ÉNONCÉ: Modifiez le texte sur les accusations du Mali contre la France dans le passage allant de « Le rapport détaillé » jusqu'à « et en commerçants. », en y remplaçant « rapport détaillé » par « rapport complet ». Donnez ensuite ce passage en entier.

EXTRAIT DU DOCUMENT:
Le gouvernement malien a accusé la France de soutenir le terrorisme au Mali. Ces accusations sont-elles crédibles ? Si c’est le cas, quelles sont les implications pour la géostratégie française et européenne en Afrique dans le contexte de l’intensification de la guerre contre la Russie ?
Le 10 juillet dernier, 49 soldats ivoiriens ont été arrêtés alors qu’ils tentaient de transiter par l’aéroport de Bamako au Mali. Le gouvernement malien a sollicité des explications de la part du gouvernement ivoirien, mais sans succès. Depuis la prise de pouvoir par un coup d’état militaire en 2020, la junte dirigée par le colonel Assimi Goïta a publiquement fait l’objet d’une opposition par le gouvernement ivoirien. Abidjan soutient que les soldats se trouvaient à Bamako dans le cadre de la mission MINUSMA de l’ONU. Mais le gouvernement malien explique qu’il a des preuves que ce n’est pas le cas.
Le rapport détaillé publié par le gouvernement malien souligne toutes les violations du protocole qui ont été commises par les 49 troupes, soutenant leurs affirmations avec le fait que les soldats était dans le pays dans un but de changement de régime. Par exemple, les soldats étaient déguisés en étudiants et en commerçants.

DONNÉES FOURNIES:
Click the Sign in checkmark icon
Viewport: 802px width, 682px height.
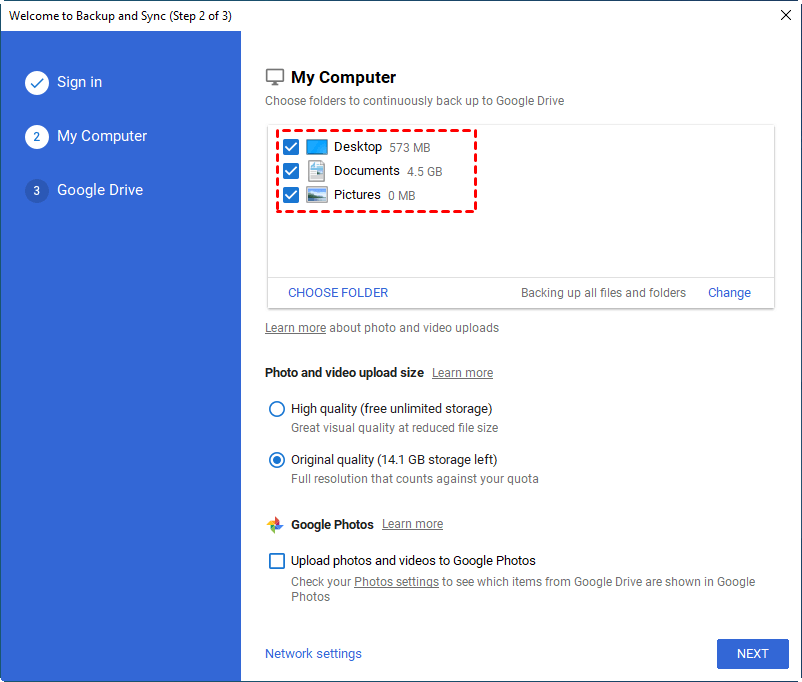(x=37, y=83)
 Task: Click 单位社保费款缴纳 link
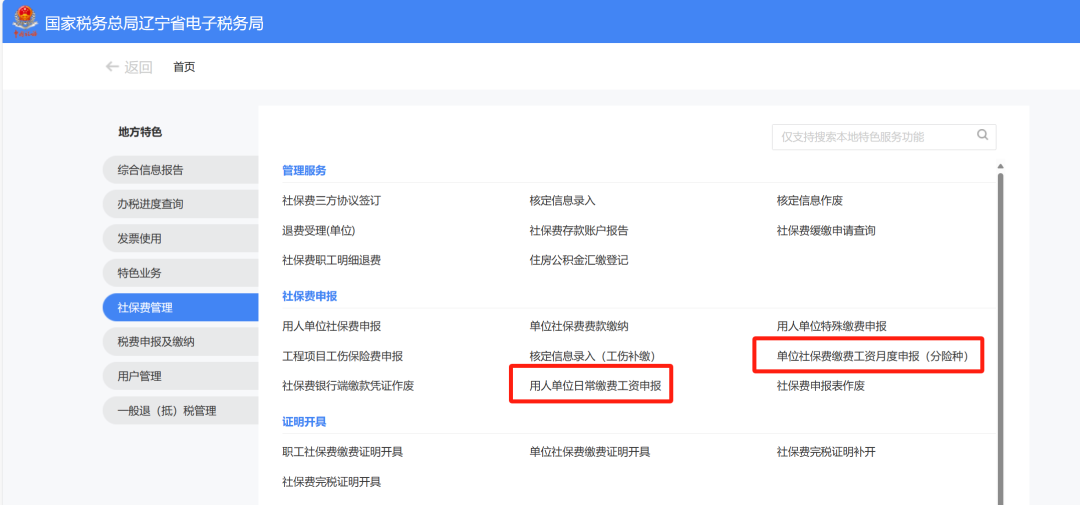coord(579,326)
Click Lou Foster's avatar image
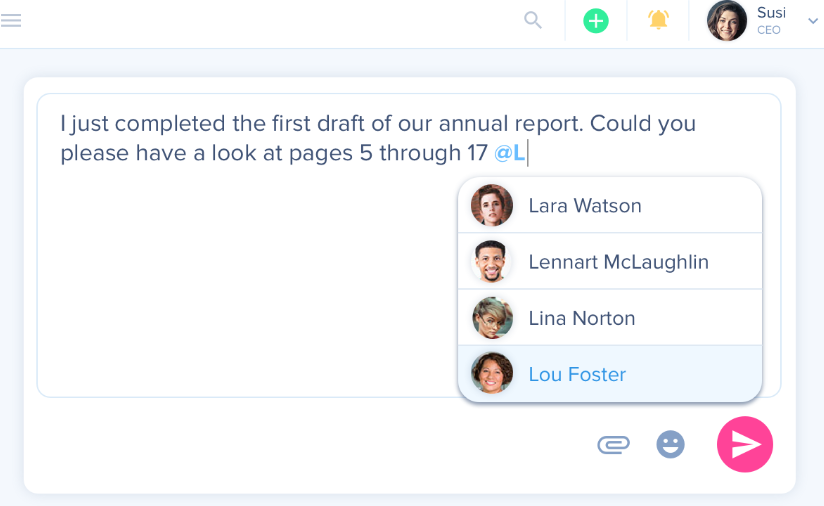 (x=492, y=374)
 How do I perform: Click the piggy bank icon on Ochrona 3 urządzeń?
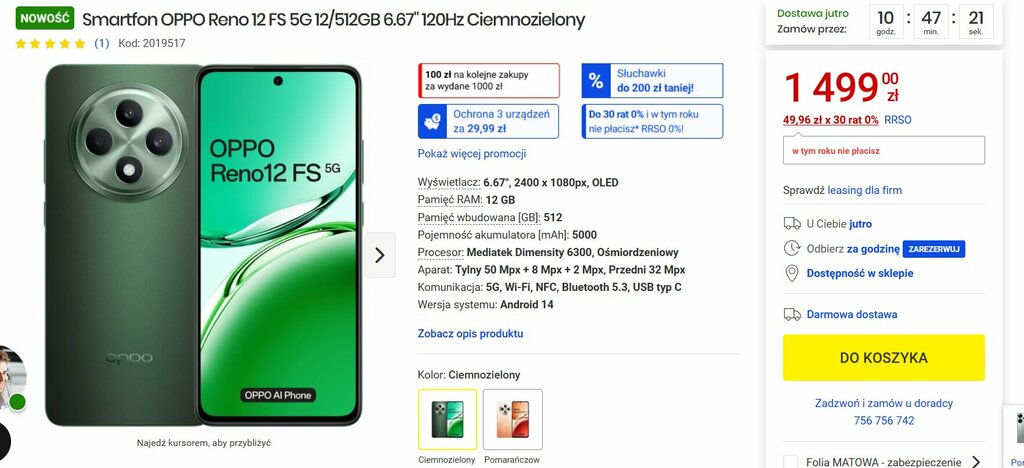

RÉPONSE COMPLÈTE:
Le rapport complet publié par le gouvernement malien souligne toutes les violations du protocole qui ont été commises par les 49 troupes, soutenant leurs affirmations avec le fait que les soldats était dans le pays dans un but de changement de régime. Par exemple, les soldats étaient déguisés en étudiants et en commerçants.